Not long ago, I reviewed an expose on Van Halen’s early days leading up to their signing by Warner Brothers and their first tour. It was amusing to read how Black Sabbath, running on fumes at that point with Ozzy Osbourne spent as a rock force, decided to make themselves look good by signing “a bar band from LA” to be their support act. There were any number of bar bands prowling Los Angeles in 1978 who could have been fodder for the mad Sabbath fans. Their manager picked Van Halen, and had he been paying attention, they had already spent a few weeks with Journey squeezing one-time greats Montrose (ironically Sammy Hagar’s old band) into obscurity. Between Van Halen’s blistering and disciplined show and Journey bring the crowd back to Earth with new lead singer Steve Perry, Montrose was doomed. So was Black Sabbath, who had become a shadow of its former self.
And Noel Monk was the road manger for every minute of it.
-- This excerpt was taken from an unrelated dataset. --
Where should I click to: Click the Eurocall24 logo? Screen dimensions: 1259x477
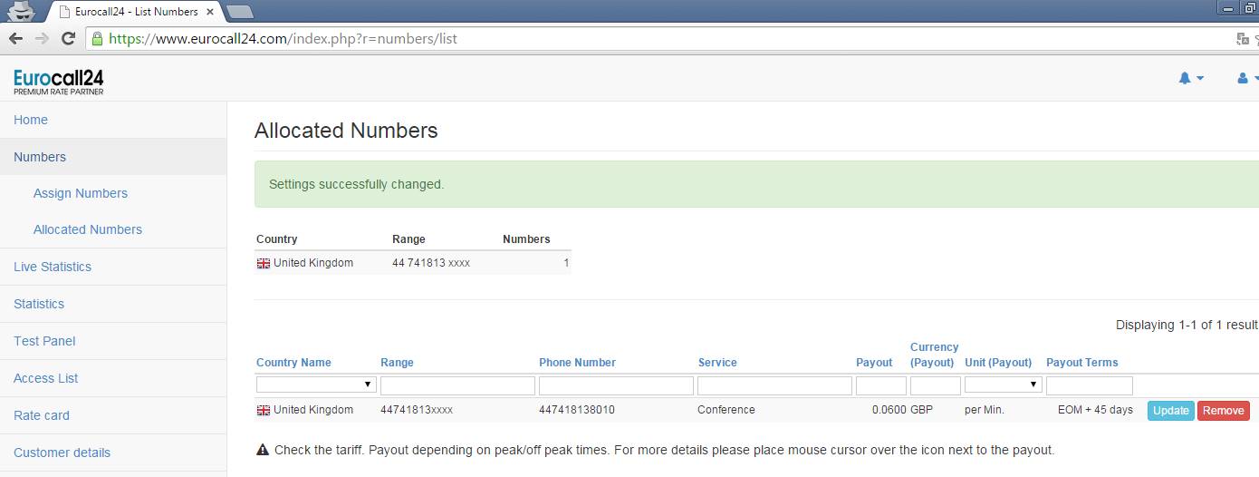59,82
Monk has written about his years with Van Halen from their disastrous signing with Warner Brothers and manager Marshall Berle (Yes, Milton’s son) to the band’s disintegration during the 1984 tour. In Running with the Devil, Monk describes a band still naive in the ways of the world that becomes just a bit full of itself by the time David Lee Roth left in 1985. He doesn’t touch on the Hagar years, and never mentions the ill-fated Gary Cherone line-up or the more recent reformation that saw Wolfgang Van Halen join his dad, his uncle, and Roth.
Monk is not self-congratulatory but rather depicts himself as a long-suffering manager who had to deal with his band’s excesses, egos, and label problems. Make no mistake. Warner was good for Van Halen up until the late 1990s. And their power and energy as the original quartet make it clear why Sammy Hagar’s arrival was so divisive. It really was a different band at that point.
One thing in the book that really pissed me off was the Van Halen brothers’ treatment (probably at Roth’s instigation) of squeezing Michael Anthony out of the publishing royalties from 1984 onward. Anthony is one of the nicest, most loyal guys in rock and roll, and let’s be honest here. He’s a much better bass player than a certain Dutch guitar wizard gives him credit for. I know. I’ve heard him play with Chickenfoot, so Eddie, you’re full of shit. But David Lee Roth comes off as more intelligent than his party boy persona leads people to believe. Beneath his impulsiveness and ego is a shrewd businessman who managed a five-year run as a solo artist alongside his former bandmates.
As for Monk, he took the boys from wide-eyed youths fresh out of the backyard band scene in Pasadena to the heights of rock stardom. Van Halen, as it existed between 1978 and 1985 can never exist again. The individual members have changed too much, and besides, the only reason Roth is back is that none of the other Van Halen children can sing.